Williams proveniva dalla University of North Carolina at Charlotte (da non confondersi con la più famosa North Carolina, quella dei Tar Heels), college non di primissimo piano ma comunque capace di tirare fuori giocatori come Cedric Maxwell, uno degli uomini chiave dei Celtics di Larry Bird, e il DeMarco Johnson visto anche lui come Williams con varie incarnazioni italiane. Si era fatto tutti e quattro gli anni canonici, sotto la guida di Jeff Mullins (da giocatore oro ai Giochi di Tokyo 1964) ed è anche per questo che intorno alla sua esplosività fisica (era soprannominato Hi Fly) aveva costruito un gioco completo. Logico, per un ragazzo dell’Indiana come lui che al college era già arrivato con fondamentali perfetti. Un gioco che gli era valso la chiamata degli Spurs al secondo giro del draft 1992, scelta numero 44, subito dietro a quel Danilovic che in Italia sarebbe stato suo grande avversario. Per dire la considerazione di cui godeva, ai Mondiali del 1990 in Argentina, quando ancora gli USA schieravano una squadra di universitari, fu convocato da Coach K, che stravedeva per lui anche dal punto di vista umano, nella nazionale dei Kenny Anderson, dei Christian Laettner e degli Alonzo Mourning, battuta in semifinale dalla meravigliosa Jugoslavia di Drazen Petrovic, che proprio in Argentina terminò il suo percorso con il famoso episodio della bandiera croata strappata da Divac.

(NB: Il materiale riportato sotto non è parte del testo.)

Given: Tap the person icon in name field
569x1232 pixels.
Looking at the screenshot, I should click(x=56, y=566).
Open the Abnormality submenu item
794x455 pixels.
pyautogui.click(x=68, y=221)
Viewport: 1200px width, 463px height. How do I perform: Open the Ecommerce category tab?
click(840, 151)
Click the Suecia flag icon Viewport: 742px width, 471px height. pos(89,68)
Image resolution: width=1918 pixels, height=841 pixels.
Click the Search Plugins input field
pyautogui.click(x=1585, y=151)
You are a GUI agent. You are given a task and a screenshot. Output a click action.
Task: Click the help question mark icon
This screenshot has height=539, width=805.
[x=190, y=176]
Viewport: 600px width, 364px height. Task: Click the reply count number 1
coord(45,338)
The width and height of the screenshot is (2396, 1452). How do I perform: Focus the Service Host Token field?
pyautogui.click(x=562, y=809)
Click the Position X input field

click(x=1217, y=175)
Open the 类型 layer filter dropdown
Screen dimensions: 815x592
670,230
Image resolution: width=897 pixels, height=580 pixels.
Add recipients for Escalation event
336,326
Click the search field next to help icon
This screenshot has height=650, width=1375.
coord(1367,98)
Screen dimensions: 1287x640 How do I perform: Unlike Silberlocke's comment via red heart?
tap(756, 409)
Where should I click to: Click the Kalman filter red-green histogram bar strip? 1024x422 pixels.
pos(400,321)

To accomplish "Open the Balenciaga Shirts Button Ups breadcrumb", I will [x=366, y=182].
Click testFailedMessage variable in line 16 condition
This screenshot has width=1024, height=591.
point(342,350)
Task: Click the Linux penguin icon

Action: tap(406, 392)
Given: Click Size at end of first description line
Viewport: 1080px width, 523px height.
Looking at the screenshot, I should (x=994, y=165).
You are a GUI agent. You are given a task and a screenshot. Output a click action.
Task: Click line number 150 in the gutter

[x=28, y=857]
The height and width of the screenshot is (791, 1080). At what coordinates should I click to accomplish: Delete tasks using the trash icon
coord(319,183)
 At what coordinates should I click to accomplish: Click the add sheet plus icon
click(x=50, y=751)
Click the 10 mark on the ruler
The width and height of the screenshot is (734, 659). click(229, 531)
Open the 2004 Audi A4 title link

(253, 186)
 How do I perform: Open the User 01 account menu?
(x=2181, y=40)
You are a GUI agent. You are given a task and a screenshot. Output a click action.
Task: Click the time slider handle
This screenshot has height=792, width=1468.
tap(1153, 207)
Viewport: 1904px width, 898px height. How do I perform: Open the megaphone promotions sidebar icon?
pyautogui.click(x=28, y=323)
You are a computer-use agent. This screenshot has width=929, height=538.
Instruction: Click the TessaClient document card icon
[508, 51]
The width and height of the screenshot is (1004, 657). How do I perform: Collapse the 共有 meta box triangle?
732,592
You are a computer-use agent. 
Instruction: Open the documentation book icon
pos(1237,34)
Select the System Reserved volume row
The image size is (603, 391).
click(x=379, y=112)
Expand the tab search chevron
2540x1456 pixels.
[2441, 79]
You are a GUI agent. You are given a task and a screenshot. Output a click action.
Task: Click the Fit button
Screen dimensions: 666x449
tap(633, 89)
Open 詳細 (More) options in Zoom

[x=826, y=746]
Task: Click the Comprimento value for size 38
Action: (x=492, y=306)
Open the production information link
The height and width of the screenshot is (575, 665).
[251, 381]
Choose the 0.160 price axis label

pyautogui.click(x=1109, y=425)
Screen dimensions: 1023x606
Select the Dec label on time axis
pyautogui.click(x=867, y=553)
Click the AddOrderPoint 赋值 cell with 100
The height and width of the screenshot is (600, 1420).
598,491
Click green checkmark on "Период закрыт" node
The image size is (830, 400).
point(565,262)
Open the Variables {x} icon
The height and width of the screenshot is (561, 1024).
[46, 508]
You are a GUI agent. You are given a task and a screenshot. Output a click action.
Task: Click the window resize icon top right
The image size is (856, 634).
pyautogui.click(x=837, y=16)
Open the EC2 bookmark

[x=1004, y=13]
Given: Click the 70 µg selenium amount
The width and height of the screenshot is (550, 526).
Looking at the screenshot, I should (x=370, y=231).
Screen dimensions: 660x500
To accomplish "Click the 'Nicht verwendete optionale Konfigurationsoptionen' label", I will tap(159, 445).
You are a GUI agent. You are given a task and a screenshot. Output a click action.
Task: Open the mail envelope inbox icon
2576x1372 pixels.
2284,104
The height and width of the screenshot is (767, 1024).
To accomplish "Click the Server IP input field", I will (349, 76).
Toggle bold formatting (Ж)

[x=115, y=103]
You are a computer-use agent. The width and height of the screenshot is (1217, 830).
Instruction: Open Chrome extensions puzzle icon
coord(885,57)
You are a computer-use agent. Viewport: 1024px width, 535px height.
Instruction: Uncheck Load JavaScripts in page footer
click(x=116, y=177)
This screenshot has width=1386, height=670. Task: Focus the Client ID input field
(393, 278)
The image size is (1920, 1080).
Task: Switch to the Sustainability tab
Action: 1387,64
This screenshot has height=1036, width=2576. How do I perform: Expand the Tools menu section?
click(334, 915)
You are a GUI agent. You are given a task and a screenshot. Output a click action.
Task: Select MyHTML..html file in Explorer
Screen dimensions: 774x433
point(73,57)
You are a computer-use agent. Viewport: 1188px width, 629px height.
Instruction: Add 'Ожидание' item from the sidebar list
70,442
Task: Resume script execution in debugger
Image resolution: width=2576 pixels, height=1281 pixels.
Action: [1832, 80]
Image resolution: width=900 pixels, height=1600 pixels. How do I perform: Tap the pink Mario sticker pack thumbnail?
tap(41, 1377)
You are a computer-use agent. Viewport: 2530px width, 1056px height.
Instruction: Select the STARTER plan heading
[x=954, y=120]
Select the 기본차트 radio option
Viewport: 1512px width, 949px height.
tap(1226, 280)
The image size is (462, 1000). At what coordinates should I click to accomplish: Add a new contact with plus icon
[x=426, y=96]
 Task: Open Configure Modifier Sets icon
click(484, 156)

Williams non era pazzo, avrebbe ovviamente preferito giocare nella NBA che in Italia, ma a San Antonio fu tagliato poco prima dell’inizio della stagione regolare e uno come lui, sempre abituato a recitare da protagonista (capocannoniere ogni epoca del suo college), non accettò il declassamento e preferì essere protagonista in quello che era il secondo torneo professionistico del mondo che ai margini nel primo. Da ricordare che Williams arrivò a Verona, in serie A2, in era pre-Bosman: ogni squadra poteva avere due stranieri (in A2 è così anche oggi), ma era anche per questione di numeri una A2 con più qualità rispetto a quella odierna, una categoria da cui teoricamente si poteva arrivare ai playoff scudetto. Il nostro Williams preferito rimane quello di Verona, soprattutto nella stagione seguente al suo arrivo in Italia, quando trascinò alla semifinale scudetto una bella Glaxo, allenata da Franco Marcelletti e con in campo anche Bonora, Frosini, Alessandro Boni e Sylvester Gray. Williams avrebbe comunque fatto ottime cose anche nella Benetton Treviso allenata da Mike D’Antoni, con la gemma dello scudetto 1996-97, lasciando buone tracce di sé anche a Roma e a Napoli. Dopo il decennio italiano fece un tentativo di NBA fuori tempo massimo, ma per gli Charlotte Bobcats sarebbe stato solo un commentatore. Poi si dedicò ad altro ed in questo altro c’era anche il ruolo di pastore presbiteriano.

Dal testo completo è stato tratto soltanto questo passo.